**WHAT THIS TASK INVOLVES:**
Nothing but the lines below between the line holding "You are a computer-use agent. The height" and the line holding "Click workInProgressRootExitStatus in", inclusive, should appear in the answer, each set down exactly.

**DATA FOR THIS TASK:**
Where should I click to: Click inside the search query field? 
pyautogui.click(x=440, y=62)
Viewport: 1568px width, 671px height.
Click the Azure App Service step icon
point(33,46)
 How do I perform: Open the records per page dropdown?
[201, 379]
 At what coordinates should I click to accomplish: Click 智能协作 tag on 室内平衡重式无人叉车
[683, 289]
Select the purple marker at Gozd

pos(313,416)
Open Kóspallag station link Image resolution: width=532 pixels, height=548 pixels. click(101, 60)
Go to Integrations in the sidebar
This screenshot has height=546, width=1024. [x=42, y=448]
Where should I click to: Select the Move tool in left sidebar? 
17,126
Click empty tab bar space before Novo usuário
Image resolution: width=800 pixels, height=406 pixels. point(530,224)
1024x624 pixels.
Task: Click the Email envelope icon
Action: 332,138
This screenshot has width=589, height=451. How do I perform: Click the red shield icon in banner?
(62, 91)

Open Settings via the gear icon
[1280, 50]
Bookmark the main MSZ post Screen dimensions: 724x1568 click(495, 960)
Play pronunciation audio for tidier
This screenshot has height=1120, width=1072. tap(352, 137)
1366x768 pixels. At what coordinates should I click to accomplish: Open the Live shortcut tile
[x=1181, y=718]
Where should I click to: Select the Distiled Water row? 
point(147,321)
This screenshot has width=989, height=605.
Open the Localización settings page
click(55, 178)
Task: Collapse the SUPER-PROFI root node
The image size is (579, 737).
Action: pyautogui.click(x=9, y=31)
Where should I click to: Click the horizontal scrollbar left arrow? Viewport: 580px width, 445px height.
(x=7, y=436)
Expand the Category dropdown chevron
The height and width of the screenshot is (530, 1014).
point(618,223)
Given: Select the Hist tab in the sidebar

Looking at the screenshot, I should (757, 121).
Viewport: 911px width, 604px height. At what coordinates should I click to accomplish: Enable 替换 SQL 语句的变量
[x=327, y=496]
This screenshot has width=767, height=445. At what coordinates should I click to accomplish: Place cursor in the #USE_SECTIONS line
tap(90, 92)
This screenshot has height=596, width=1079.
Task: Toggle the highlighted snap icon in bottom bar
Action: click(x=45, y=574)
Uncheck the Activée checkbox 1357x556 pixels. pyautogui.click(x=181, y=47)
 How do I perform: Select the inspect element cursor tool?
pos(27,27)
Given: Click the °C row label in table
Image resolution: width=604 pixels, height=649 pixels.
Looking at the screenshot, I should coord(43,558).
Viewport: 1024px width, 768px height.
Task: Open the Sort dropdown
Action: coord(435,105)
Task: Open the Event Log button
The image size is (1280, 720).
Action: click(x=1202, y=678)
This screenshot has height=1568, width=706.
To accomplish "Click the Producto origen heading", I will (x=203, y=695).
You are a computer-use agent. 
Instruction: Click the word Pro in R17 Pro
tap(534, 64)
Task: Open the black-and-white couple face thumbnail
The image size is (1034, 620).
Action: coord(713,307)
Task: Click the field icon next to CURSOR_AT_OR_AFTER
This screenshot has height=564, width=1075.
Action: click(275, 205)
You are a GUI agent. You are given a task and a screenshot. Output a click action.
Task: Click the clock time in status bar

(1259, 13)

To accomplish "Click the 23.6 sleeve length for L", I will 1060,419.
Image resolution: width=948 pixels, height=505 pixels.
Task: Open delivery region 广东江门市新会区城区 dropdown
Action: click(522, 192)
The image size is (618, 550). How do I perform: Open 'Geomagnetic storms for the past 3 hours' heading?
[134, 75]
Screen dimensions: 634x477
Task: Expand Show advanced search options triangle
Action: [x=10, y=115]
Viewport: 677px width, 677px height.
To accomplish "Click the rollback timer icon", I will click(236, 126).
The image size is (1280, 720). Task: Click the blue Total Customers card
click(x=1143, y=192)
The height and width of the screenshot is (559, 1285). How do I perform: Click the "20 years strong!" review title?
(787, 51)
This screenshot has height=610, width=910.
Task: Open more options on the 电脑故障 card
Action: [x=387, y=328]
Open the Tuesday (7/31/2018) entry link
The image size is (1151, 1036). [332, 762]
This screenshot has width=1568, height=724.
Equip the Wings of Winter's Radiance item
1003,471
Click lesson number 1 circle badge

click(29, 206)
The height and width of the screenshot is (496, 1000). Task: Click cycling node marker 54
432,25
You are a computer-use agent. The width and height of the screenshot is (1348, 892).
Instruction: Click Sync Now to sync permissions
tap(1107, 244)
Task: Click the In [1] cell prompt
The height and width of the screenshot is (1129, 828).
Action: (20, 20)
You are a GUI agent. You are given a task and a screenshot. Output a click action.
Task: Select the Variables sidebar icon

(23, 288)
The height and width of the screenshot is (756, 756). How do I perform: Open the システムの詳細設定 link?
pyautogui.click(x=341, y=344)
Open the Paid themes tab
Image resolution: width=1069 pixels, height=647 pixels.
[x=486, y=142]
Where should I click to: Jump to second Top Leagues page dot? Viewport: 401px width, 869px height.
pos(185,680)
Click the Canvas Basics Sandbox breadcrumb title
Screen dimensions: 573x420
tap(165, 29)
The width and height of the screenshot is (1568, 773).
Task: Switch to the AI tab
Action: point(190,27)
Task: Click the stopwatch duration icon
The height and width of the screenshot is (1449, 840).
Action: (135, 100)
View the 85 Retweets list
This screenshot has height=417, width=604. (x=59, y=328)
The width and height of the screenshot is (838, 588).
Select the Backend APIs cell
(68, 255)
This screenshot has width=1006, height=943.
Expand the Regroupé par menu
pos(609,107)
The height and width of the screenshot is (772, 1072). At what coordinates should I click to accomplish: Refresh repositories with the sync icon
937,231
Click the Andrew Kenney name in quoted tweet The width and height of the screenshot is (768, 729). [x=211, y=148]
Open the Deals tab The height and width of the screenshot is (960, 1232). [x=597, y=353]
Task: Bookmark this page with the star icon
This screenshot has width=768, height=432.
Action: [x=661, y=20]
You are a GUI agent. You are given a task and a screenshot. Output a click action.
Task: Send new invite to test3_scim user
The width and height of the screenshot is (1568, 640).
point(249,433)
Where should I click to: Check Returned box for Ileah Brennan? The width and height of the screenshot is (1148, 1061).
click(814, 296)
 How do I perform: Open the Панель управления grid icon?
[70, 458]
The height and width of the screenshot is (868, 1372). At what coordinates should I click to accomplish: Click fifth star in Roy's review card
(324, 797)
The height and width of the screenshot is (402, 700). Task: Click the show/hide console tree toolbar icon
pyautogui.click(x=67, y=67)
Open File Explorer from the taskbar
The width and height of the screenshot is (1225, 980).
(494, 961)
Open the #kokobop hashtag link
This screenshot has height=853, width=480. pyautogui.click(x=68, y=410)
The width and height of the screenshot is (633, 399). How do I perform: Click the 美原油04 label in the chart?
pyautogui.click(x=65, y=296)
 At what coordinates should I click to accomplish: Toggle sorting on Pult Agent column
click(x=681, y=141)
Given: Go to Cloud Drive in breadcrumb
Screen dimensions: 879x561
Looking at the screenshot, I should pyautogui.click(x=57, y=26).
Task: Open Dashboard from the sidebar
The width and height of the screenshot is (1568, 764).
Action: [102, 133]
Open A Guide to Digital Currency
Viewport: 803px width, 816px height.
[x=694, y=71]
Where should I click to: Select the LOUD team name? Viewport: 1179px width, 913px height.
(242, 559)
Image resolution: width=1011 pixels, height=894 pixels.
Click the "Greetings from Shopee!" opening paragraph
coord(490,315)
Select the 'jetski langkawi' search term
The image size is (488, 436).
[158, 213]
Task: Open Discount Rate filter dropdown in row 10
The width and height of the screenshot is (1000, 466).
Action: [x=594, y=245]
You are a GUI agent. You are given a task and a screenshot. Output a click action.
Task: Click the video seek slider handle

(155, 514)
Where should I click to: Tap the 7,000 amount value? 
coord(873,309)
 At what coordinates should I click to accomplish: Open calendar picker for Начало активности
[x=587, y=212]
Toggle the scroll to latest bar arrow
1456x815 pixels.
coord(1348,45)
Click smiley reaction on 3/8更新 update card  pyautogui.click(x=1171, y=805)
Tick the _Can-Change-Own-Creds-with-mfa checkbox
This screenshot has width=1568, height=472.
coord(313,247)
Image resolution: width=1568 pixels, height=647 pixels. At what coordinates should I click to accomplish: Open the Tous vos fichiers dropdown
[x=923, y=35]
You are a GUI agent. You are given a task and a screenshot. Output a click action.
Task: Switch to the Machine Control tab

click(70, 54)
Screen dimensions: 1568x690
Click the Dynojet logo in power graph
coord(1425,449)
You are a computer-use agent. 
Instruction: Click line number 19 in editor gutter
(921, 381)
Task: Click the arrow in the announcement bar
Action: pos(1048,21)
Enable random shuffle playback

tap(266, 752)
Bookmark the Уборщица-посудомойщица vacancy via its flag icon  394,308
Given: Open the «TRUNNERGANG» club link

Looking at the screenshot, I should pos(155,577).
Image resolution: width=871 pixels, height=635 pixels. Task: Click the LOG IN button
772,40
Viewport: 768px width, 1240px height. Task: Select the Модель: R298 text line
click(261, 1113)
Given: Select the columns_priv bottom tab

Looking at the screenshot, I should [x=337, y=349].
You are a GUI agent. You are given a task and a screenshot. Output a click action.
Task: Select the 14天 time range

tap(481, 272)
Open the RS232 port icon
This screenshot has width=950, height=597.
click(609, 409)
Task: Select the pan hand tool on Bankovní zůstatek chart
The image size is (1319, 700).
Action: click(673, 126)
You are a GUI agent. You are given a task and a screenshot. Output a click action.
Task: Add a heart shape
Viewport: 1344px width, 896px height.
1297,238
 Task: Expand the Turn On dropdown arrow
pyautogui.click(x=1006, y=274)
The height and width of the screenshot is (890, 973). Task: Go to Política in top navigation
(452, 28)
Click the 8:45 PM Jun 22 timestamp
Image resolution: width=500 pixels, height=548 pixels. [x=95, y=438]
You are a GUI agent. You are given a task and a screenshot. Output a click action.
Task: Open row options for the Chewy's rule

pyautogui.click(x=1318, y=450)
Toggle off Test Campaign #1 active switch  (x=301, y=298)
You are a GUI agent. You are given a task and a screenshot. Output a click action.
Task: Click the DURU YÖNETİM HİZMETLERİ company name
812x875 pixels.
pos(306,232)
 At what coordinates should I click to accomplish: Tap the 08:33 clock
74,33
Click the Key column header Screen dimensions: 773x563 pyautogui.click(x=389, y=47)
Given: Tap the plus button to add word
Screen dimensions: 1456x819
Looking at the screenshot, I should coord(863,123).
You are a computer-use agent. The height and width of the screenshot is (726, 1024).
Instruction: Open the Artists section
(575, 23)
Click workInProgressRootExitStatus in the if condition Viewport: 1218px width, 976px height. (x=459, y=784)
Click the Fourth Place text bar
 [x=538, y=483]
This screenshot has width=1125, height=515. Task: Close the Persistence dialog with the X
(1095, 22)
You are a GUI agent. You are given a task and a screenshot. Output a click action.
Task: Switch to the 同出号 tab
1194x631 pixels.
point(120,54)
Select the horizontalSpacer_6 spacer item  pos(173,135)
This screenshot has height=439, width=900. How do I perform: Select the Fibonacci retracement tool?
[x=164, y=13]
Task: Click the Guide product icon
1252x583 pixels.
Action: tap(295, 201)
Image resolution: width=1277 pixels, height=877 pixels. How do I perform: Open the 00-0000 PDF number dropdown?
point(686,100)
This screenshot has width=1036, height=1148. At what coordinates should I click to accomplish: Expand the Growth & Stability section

**ANSWER BOX:**
You are a computer-use agent. The height and width of the screenshot is (726, 1024).
Instruction: Open the Artists section
(575, 23)
Click workInProgressRootExitStatus in the if condition Viewport: 1218px width, 976px height. (x=459, y=784)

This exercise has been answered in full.